Robust Lithium Metal Anodes Realized by Lithiophilic 3D Porous Current Collectors for Constructing High-Energy Lithium–Sulfur Batteries

Lithium–sulfur (Li–S) batteries are attractive candidates for next-generation rechargeable batteries. With the steady development of sulfur cathodes, the recent revival of research on dendrite-free Li metal anodes offers opportunities to improve the stabilities and safety of Li–S batteries. However, the low capacities and low Li utilizations of current Li anodes hinder the improvement of the energy densities of Li–S batteries.
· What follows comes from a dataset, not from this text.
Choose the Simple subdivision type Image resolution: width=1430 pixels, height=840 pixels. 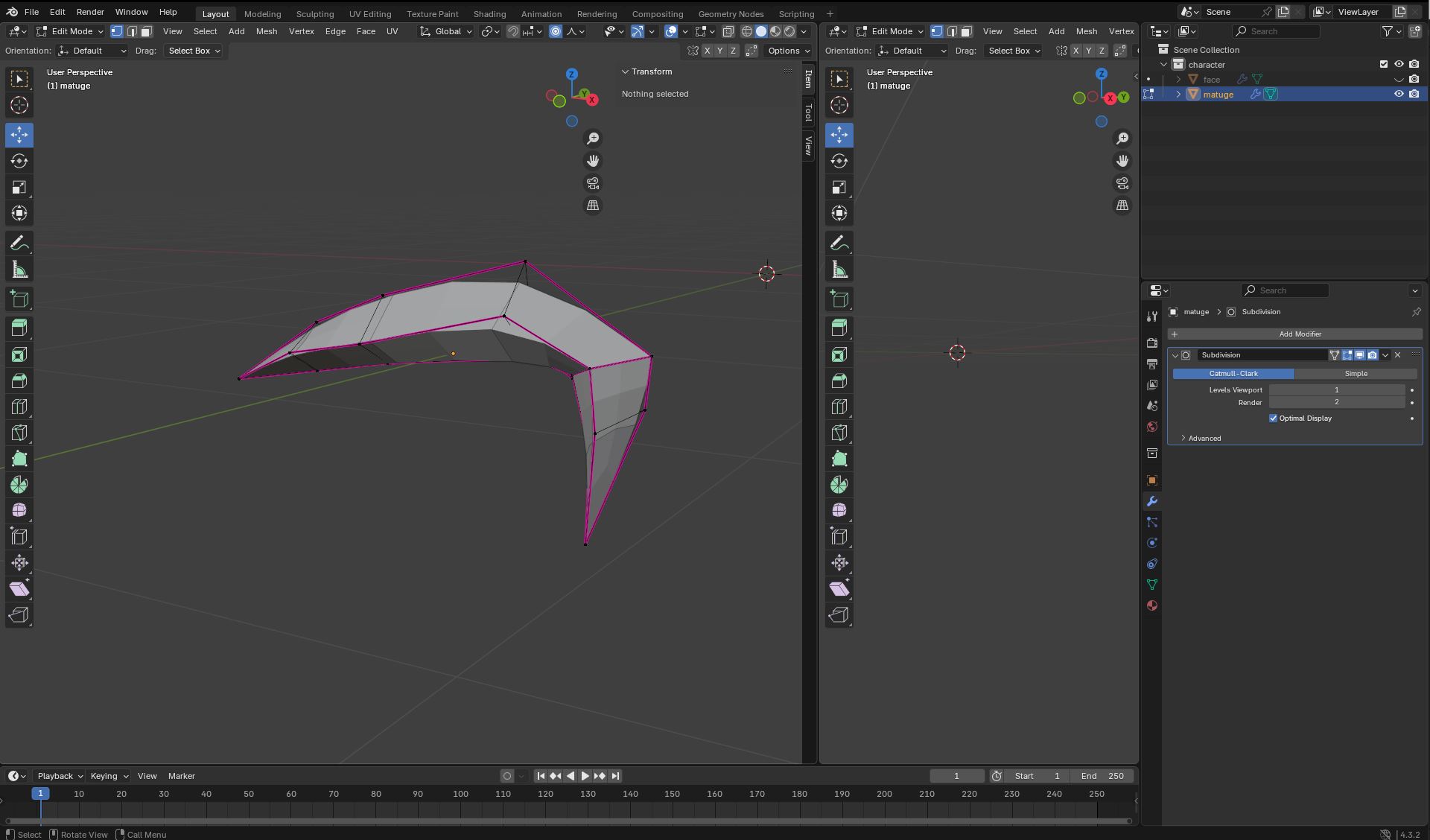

Here, we present a facile approach to fabricate lithiophilic three-dimensional porous current collectors by modifying commercial metal foams with yolk–shell structured N-doped porous carbon nanosheets. Benefiting from the structure-based rational design, this current collector is able to generate dendrite-free Li anodes with improved Coulombic efficiencies and life spans, enabling carbon/sulfur cathodes to exhibit significantly enhanced stabilities (e.g., 78.1% of capacity retention after 1400 cycles). More importantly, we successfully constructed a high-areal-capacity Li–S full cell (9.84 mAh cm–2) with 82% Li utilization. This work provides a promising route toward high-energy-density Li–S batteries.